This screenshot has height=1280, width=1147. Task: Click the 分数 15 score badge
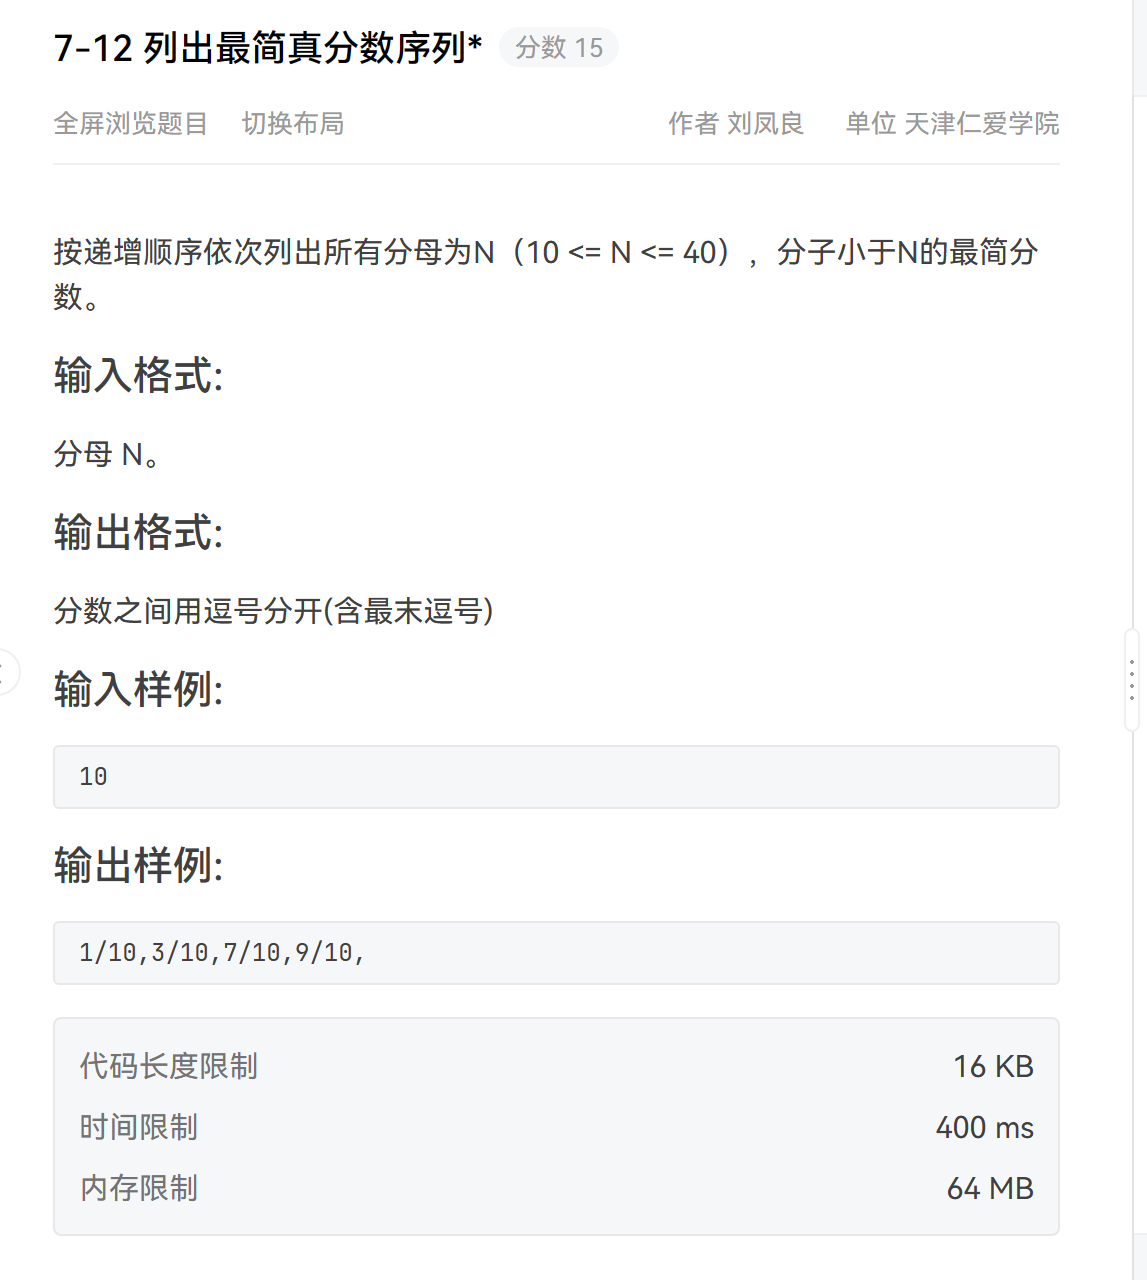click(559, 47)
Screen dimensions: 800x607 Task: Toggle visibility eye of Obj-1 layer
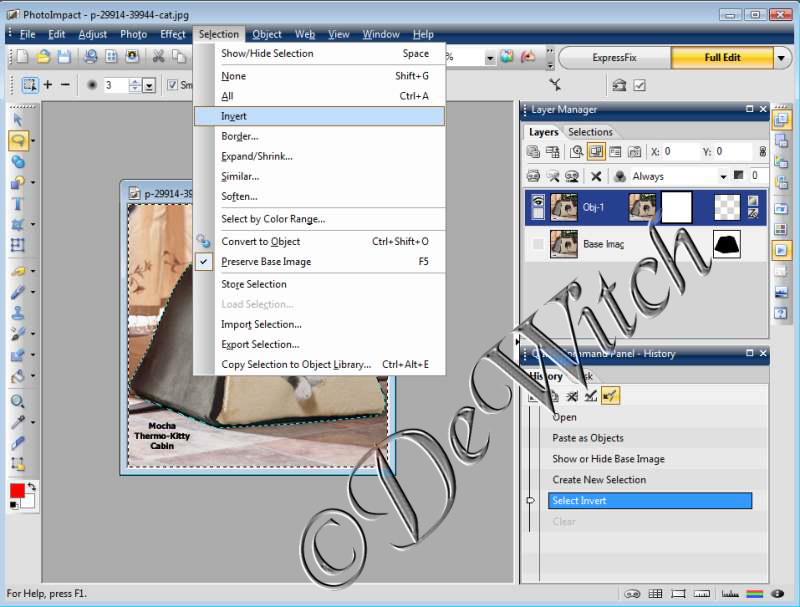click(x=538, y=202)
+--
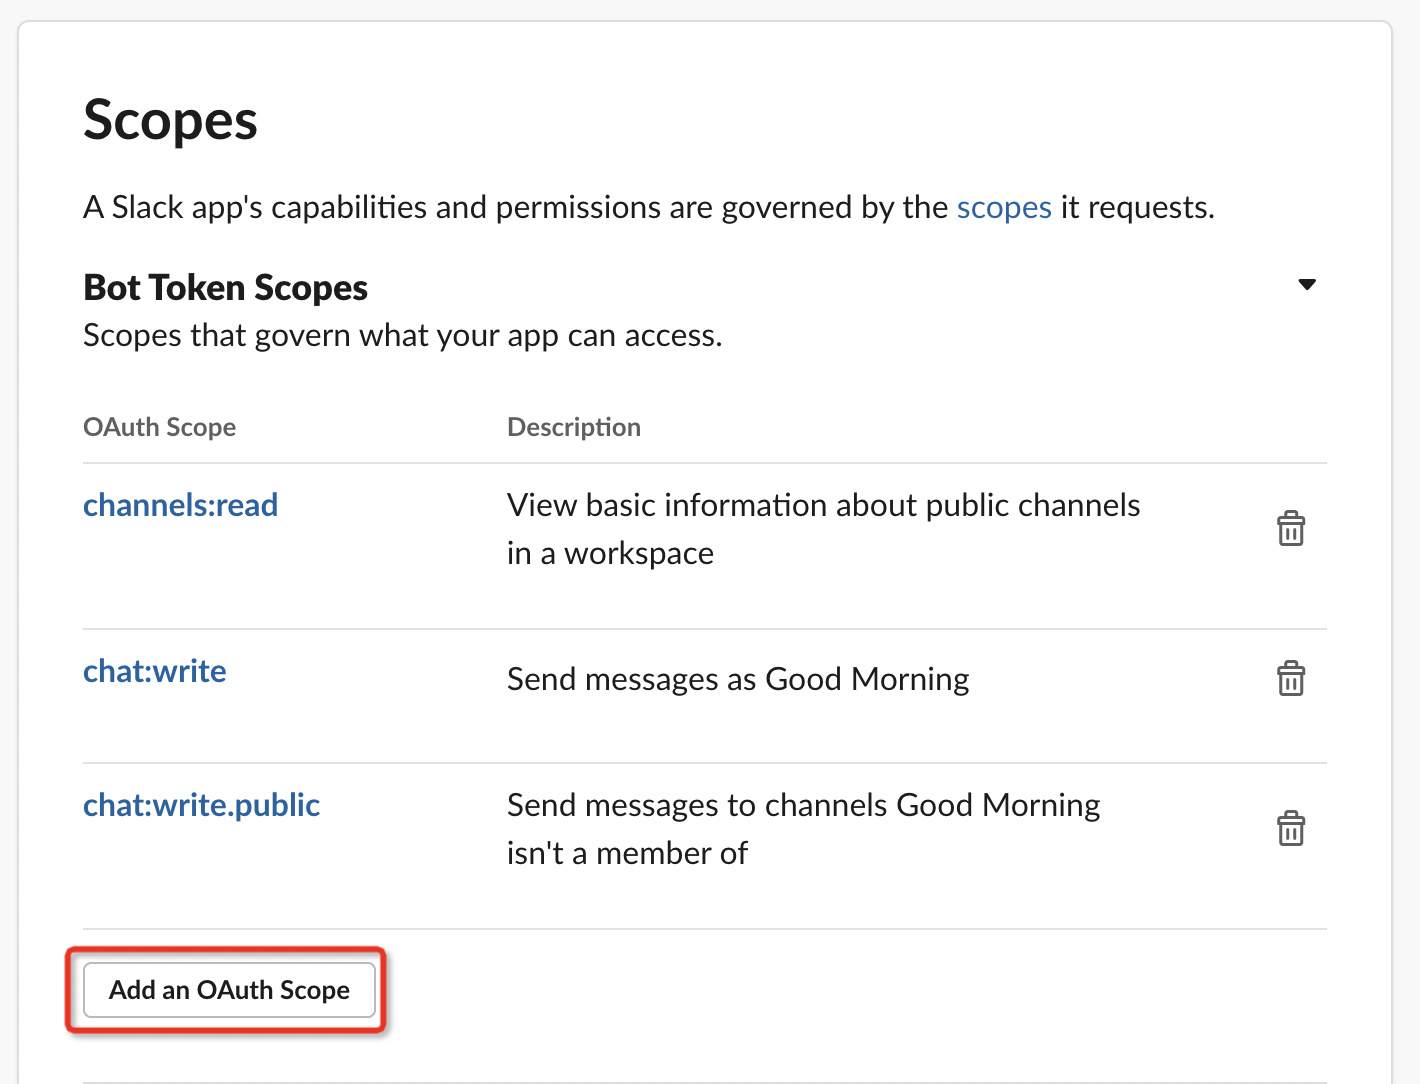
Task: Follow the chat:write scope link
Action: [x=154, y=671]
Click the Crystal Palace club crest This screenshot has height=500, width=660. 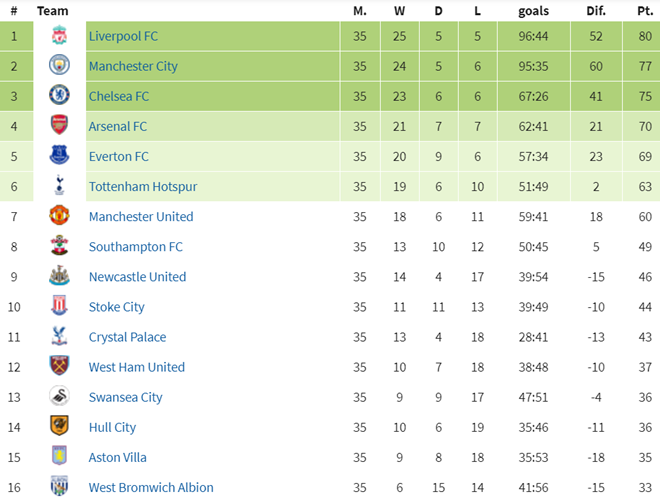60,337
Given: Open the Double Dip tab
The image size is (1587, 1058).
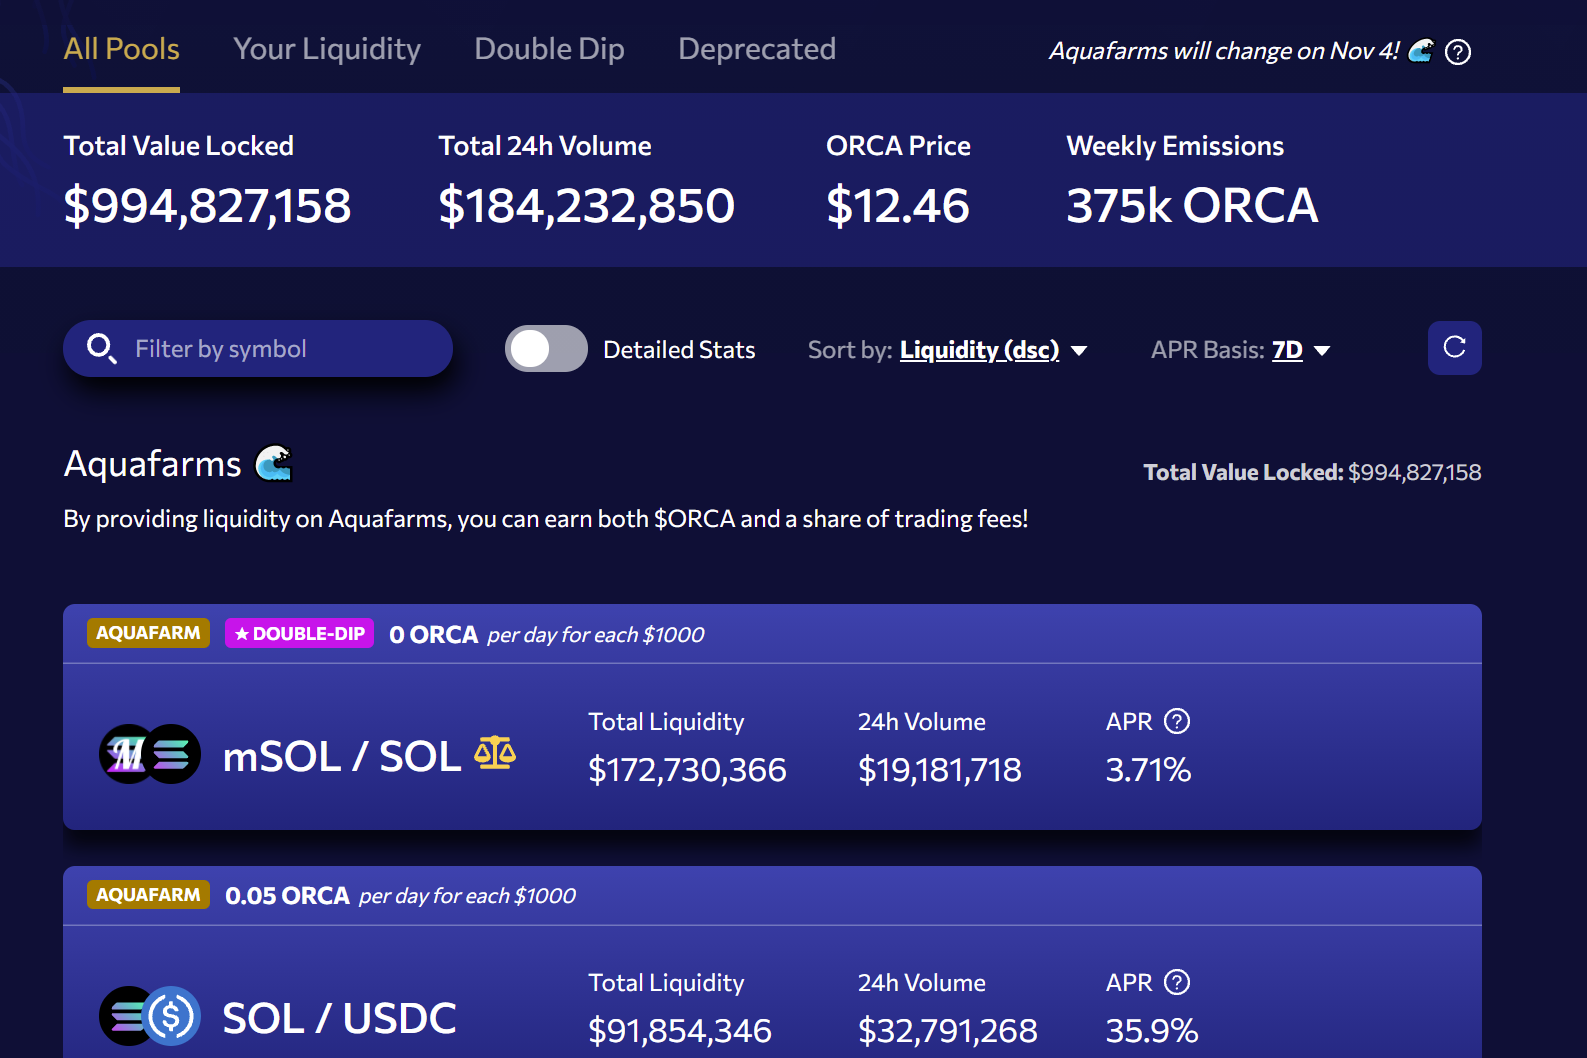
+--
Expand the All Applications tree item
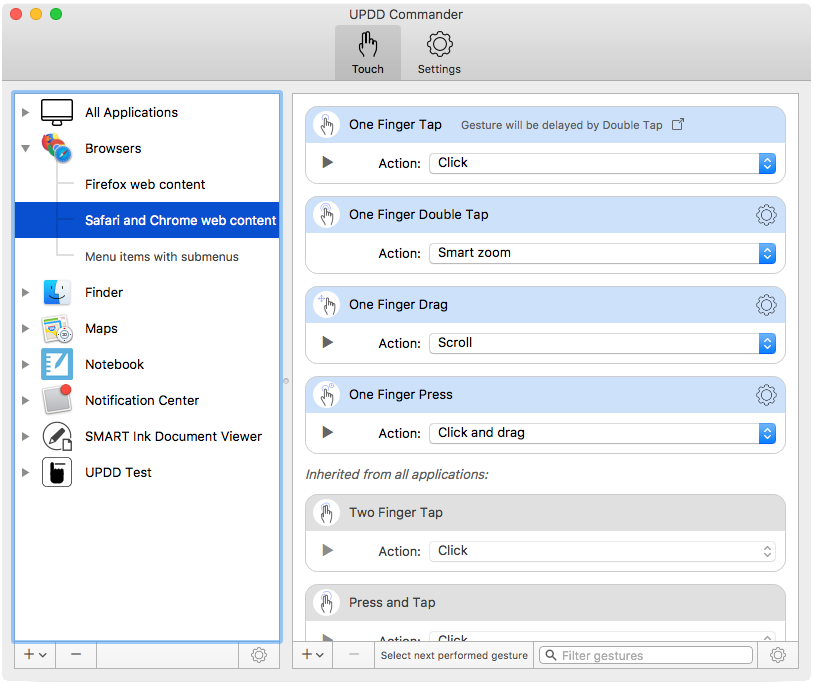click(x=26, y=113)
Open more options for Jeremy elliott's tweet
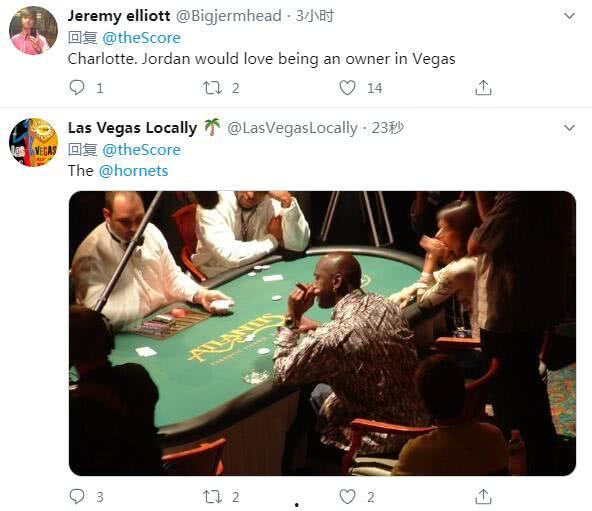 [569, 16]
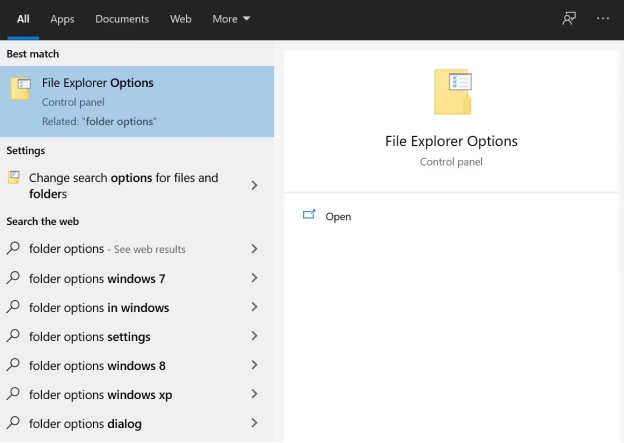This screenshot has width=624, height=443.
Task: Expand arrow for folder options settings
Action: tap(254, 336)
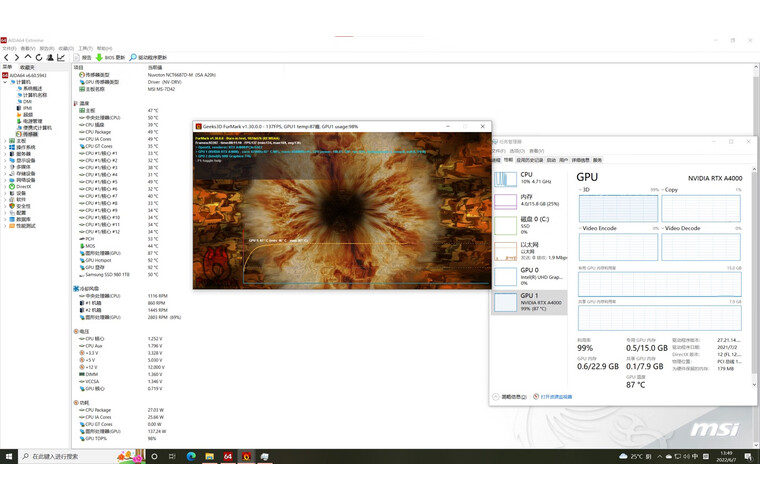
+--
What you have to do: Since only part of the listing is wanted, copy exactly the lines from the one holding "Given: Open the Double Dip tab" to the one holding "The image size is (1587, 1058).", both included.

Exercise answer:
Given: Open the Double Dip tab
The image size is (1587, 1058).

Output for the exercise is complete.